Two weeks after learning of Nora’s biological mother’s pregnancy, Beth was sitting in her car, Knoxville heat seeping in, before shuffling the girls to another appointment, when her phone rang.
It was the state.
Nora’s mom was specifically asking if Beth would adopt her baby when she gave birth.
“I got off the phone and just sobbed,” she remembers. “I just knew it was going to be so hard.” But, months later when Lucy was born, Beth took her in.
It’s just not about me. It’s about these kids.”Beth Schneider
“It’s just not about me,” said Beth. “It’s about these kids.”
Because all her daughters were born with NAS, the adoptions qualified the girls for state medical assistance- healthcare provided by Tennessee government. This is the only way that Beth’s adoptions were feasible. “Wheelchairs are incredibly expensive without insurance,” she noted.
And that’s not even accounting for the unrelenting factor of time. Despite having five children under eight-years-old, all who entered her life within two-and-a-half years, Beth still only has 24 hours in a day. She said that on a normal week, they can have upwards of ten appointments between the five girls.

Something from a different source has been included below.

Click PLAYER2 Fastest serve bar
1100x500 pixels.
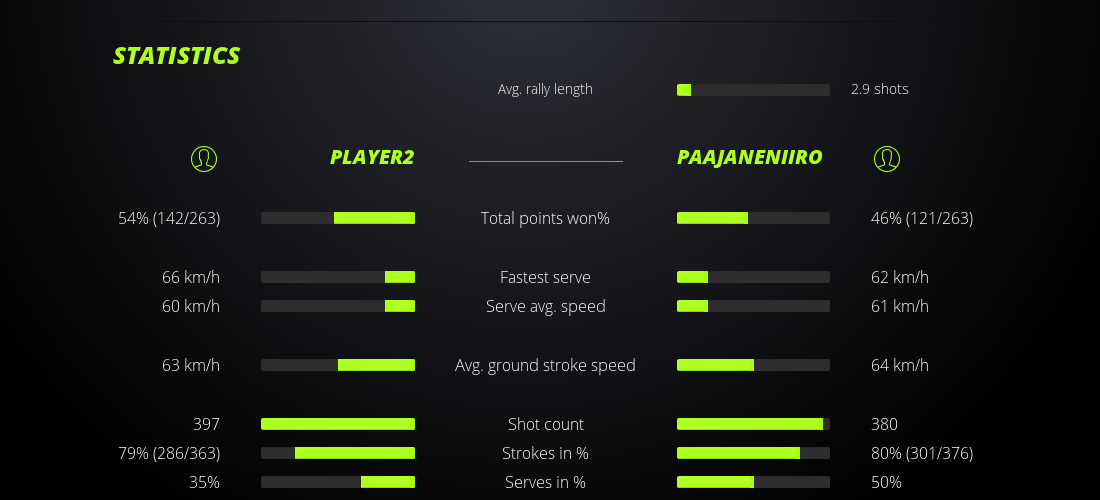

On a normal Tuesday morning, Beth sighs in relief at the click of three secured car seats. Then she hoists Ava’s wheelchair into the trunk before driving five chattering girls to drop off Ava and Sadie at school. Once she waves goodbye, Beth jumps in the car to double back to her house where she grabs the stroller for Mia and Lucy, since the wheelchair and the stroller don’t fit in the car at once.

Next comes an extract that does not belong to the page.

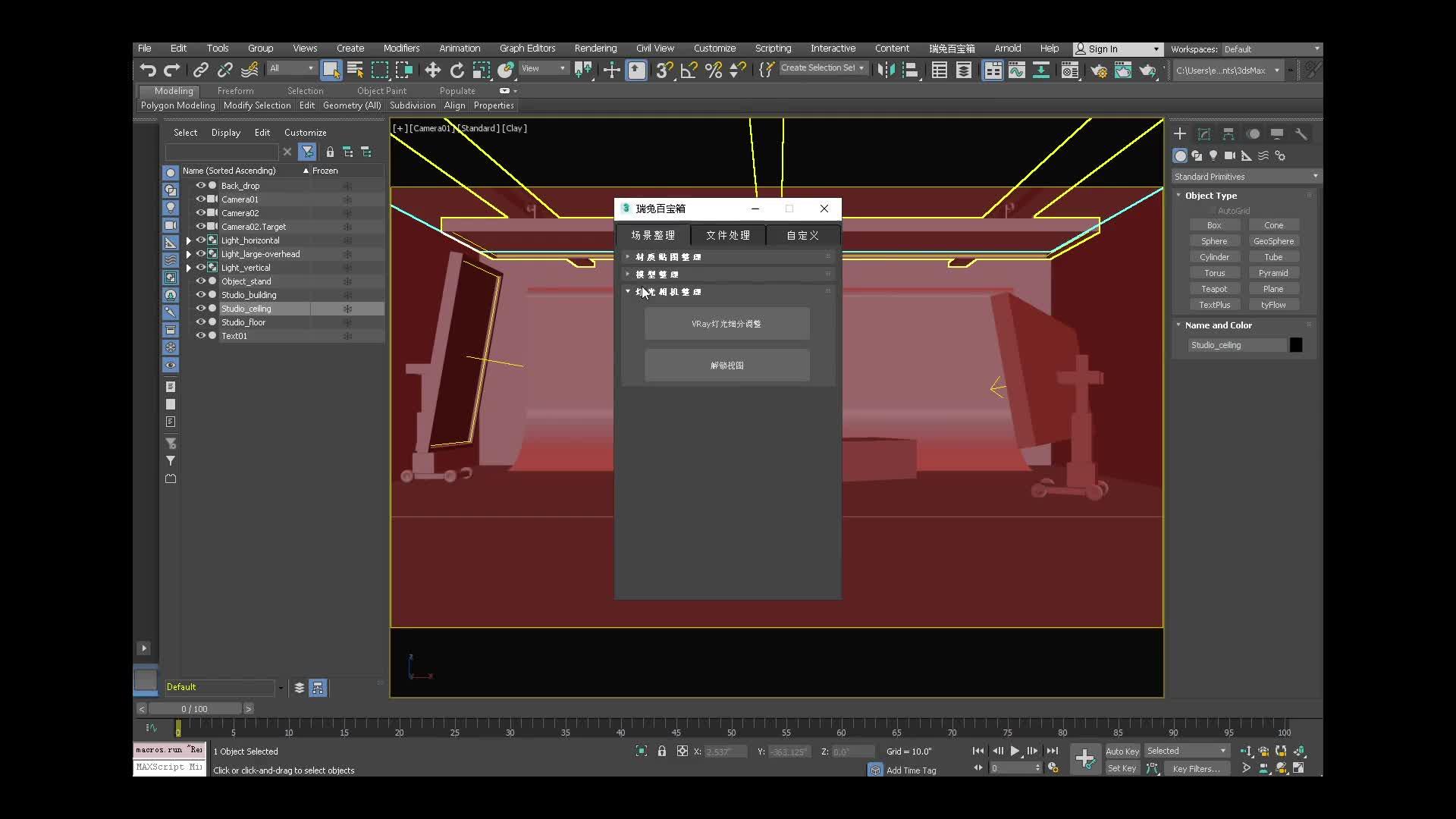The height and width of the screenshot is (819, 1456).
Task: Activate the Select and Rotate tool
Action: (457, 70)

Finally, she can head off with the other three girls to doctor’s appointments. Lucy has frequent gastrointestinal appointments, and Mia is watched for respiratory issues that hospitalized her in December. Depending on the day, when Beth picks up Ava and Sadie, it might be off to therapy for Nora, physical therapy for Ava and hopefully snacks somewhere in between.
While things didn’t necessarily play out like she’d imagined — there were no church services attended with her daughter’ biological families, and none of her youth were able to achieve reunification — relationships with her daughter’s birth families remain important to Beth. On the phone, she told me that she had scheduled a playdate with Nora and Lucy’s brothers next week. Beth is especially close with Nora and Lucy’s 18-year-old sister, Kirsten, who babysits the girls and has spent Thanksgiving with them. Whenever they can, Beth wants the girls to spend time with their biological families.

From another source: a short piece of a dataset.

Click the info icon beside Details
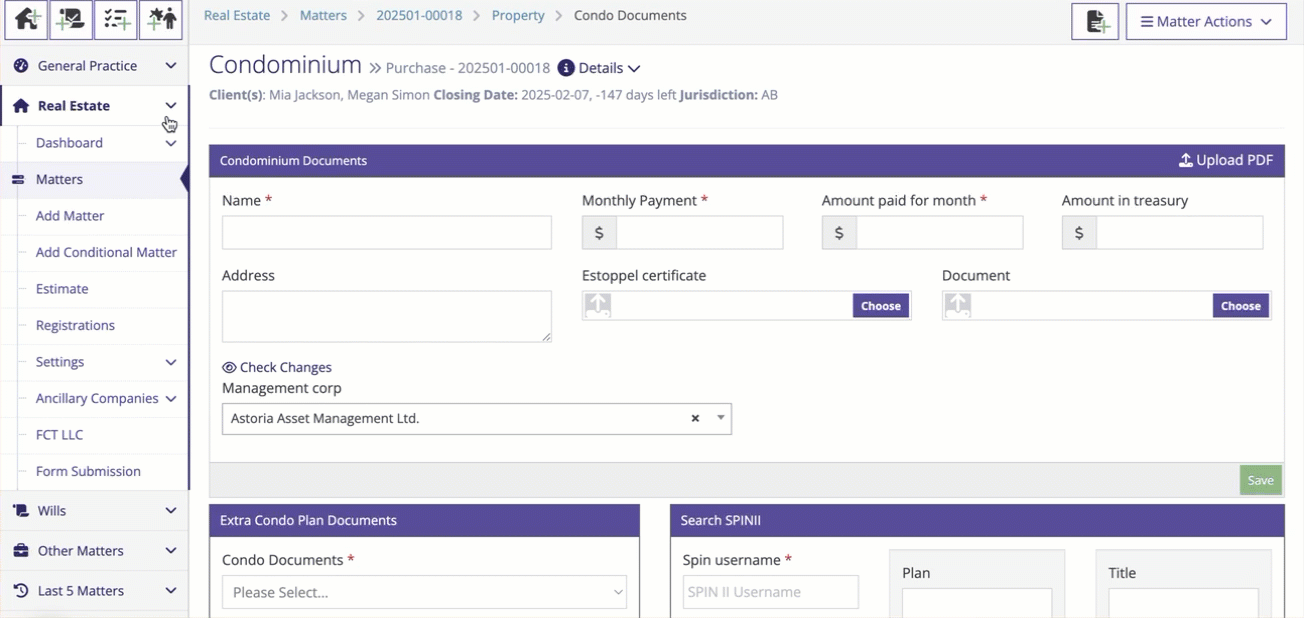click(566, 68)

Beth said that nurturing these familial bonds has been hard at times, but for her, it’s a no-brainer. “I couldn’t look them in the eyes when they grow up and tell them, ‘I could have reached out to your family, but I didn’t because I didn’t feel comfortable, It’s not about me,” she says.
The coronavirus pandemic has shifted the global reality, and the same is true for the Schneiders. Beth has been left to the challenge of keeping the five girls occupied during quarantine. Beth is doing her best, hosting five-person fashion shows and dance parties, taking photos of the girls dressed up like princesses, but most importantly, she’s endlessly showing how she is there for them for the long haul.
Beth and her sister, who also fosters, plan to get matching tattoos that say, “We can do hard things.” Beth stands by this phrase daily, even when dishes pile up, when there are five appointments in one day, when the girls don’t understand their homework, when its bath time again, when diapers seem never ending, and when there are five girls at her feet begging for snacks.
Ultimately, it’s just another day of being there and being consistent for kids who deserve nothing less.